◆ **Daten zur Aufgabe**
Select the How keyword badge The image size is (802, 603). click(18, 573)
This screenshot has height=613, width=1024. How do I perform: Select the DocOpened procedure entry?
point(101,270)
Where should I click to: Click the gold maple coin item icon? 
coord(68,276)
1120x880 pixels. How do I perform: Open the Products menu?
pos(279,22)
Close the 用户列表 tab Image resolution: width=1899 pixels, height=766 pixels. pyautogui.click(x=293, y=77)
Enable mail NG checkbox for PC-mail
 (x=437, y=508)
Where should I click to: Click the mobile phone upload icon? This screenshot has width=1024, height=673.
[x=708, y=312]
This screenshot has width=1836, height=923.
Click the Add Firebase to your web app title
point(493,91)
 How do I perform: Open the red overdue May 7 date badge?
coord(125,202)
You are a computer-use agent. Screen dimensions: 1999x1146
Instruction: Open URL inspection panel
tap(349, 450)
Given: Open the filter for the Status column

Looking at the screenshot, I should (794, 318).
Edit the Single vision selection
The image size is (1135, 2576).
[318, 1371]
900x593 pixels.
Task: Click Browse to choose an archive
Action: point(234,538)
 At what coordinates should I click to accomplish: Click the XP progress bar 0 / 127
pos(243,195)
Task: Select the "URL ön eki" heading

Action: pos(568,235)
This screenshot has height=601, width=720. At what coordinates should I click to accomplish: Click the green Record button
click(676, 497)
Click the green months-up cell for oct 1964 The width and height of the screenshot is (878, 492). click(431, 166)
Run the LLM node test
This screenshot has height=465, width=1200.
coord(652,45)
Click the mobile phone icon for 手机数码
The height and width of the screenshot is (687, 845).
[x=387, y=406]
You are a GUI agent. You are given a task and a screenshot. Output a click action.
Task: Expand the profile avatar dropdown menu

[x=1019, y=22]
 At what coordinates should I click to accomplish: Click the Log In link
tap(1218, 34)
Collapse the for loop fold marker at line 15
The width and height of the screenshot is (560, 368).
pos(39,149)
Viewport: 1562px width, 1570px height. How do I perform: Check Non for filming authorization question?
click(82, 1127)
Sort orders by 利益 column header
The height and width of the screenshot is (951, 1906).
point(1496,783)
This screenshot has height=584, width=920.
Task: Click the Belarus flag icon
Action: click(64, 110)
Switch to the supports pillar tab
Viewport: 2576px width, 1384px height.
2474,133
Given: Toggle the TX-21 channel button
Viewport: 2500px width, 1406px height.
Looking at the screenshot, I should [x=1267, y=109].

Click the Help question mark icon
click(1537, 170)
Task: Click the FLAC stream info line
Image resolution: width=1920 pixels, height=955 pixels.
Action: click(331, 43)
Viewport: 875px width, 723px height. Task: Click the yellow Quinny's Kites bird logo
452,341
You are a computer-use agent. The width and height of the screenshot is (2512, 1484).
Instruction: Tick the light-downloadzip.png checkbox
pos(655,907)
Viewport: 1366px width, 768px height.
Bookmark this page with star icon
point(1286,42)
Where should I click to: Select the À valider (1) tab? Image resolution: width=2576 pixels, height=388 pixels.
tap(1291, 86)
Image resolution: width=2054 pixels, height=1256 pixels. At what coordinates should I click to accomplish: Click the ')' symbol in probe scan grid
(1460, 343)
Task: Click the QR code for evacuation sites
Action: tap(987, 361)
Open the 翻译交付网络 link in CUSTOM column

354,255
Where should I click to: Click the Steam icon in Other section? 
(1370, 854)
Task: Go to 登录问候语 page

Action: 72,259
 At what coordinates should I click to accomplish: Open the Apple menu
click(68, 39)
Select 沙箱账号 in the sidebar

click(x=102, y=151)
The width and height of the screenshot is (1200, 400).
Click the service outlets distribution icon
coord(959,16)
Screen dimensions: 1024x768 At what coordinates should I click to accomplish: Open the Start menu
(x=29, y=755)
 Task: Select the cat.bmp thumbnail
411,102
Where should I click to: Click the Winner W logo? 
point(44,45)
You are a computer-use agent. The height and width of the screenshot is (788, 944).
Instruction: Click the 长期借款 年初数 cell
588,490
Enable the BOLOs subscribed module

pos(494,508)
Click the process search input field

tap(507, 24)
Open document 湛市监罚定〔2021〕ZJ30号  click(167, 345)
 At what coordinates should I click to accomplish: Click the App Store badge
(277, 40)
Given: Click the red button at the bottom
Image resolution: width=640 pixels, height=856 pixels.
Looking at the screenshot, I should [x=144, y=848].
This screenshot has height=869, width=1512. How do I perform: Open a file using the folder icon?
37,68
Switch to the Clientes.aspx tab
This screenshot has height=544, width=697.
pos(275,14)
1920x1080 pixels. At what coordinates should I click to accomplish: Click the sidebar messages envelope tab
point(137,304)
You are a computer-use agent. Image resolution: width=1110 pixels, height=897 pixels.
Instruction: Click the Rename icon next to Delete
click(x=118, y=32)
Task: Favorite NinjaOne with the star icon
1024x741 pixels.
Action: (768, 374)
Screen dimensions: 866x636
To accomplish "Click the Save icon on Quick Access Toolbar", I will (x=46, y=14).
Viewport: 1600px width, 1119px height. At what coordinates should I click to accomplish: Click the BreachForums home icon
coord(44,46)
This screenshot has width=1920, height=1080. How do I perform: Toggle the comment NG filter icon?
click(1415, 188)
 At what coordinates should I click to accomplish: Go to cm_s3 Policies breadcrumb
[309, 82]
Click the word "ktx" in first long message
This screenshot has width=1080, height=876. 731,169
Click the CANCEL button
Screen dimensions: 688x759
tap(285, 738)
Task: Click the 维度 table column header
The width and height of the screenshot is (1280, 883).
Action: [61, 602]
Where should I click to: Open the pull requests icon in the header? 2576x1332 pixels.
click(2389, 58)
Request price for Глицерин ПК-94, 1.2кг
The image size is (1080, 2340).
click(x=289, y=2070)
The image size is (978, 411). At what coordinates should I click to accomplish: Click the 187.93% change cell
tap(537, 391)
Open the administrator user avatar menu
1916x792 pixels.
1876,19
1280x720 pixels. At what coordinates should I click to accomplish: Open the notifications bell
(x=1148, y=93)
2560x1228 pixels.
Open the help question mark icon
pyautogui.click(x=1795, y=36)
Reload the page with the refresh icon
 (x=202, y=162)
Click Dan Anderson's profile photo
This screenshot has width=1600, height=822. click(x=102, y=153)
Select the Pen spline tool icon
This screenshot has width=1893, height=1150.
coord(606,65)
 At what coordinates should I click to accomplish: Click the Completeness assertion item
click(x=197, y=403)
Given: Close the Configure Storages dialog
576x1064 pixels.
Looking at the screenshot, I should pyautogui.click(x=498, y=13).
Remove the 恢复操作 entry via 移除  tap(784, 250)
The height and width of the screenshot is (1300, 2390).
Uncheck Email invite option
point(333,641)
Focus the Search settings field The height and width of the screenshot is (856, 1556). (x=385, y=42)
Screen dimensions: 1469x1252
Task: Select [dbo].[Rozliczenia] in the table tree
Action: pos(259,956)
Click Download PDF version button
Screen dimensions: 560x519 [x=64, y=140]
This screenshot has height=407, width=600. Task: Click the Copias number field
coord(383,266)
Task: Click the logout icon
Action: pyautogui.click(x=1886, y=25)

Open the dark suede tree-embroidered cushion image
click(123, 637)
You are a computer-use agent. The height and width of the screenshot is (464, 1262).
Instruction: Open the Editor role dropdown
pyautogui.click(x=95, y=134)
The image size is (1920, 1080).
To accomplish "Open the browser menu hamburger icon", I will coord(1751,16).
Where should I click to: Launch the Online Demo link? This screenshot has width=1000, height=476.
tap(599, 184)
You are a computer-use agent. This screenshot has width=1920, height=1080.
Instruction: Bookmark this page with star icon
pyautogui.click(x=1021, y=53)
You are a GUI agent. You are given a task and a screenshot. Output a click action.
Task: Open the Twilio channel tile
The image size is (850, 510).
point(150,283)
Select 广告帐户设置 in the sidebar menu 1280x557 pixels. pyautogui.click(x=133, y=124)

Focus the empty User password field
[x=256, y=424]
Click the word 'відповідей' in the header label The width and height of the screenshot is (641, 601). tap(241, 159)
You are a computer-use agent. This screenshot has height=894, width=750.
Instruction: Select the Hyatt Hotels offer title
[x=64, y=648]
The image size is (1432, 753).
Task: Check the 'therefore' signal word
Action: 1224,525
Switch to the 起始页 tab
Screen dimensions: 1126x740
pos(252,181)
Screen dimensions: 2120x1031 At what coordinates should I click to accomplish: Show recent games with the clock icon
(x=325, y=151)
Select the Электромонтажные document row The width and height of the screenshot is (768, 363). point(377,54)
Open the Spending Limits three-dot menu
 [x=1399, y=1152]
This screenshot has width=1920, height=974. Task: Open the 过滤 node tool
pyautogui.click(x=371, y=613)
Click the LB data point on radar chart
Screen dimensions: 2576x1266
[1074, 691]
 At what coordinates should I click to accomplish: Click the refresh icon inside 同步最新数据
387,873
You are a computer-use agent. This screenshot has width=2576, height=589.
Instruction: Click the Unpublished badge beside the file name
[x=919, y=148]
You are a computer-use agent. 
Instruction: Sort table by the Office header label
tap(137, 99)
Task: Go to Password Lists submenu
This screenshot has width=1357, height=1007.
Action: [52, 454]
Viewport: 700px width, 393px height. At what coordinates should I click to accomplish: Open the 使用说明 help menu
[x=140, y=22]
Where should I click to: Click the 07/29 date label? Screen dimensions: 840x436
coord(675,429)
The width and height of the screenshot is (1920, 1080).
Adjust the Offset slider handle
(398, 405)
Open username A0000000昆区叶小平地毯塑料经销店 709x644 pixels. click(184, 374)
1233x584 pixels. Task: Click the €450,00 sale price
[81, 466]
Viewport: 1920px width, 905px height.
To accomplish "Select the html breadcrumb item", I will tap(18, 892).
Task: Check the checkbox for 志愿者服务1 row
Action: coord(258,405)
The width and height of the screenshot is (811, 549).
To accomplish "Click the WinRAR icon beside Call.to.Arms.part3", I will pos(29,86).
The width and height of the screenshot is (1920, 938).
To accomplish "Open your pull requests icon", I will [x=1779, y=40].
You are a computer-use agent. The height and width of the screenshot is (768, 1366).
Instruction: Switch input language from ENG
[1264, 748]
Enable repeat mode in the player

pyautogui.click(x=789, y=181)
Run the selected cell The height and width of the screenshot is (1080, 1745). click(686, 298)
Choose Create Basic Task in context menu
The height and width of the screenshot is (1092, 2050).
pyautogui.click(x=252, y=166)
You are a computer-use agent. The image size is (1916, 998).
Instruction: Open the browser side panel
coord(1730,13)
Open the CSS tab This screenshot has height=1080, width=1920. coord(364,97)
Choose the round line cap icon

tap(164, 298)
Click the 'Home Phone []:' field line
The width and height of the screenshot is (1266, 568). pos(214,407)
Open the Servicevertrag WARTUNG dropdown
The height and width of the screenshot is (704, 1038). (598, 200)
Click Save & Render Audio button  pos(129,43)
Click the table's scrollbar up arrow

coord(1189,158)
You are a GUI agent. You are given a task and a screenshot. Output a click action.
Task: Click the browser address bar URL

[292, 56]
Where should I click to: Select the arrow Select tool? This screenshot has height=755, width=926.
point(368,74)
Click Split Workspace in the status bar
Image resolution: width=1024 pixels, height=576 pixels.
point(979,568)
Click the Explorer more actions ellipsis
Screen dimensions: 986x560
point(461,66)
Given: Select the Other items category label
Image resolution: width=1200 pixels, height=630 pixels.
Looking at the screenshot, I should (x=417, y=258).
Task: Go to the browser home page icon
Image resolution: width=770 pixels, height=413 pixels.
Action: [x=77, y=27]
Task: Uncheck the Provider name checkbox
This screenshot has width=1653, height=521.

◆ **Aufgabenbeschreibung**
Ersetze „Record button“ durch „Play button“ in den Zeilen von der Zeile mit „This screenshot has height=601, width=720.“ bis einschließlich der Zeile mit „Click the green months-up“. Gib nur diese Zeilen aus und lass alles andere unverändert.

◆ **Lösung**
This screenshot has height=601, width=720. At what coordinates should I click to accomplish: Click the green Play button
click(676, 497)
Click the green months-up cell for oct 1964 The width and height of the screenshot is (878, 492). click(431, 166)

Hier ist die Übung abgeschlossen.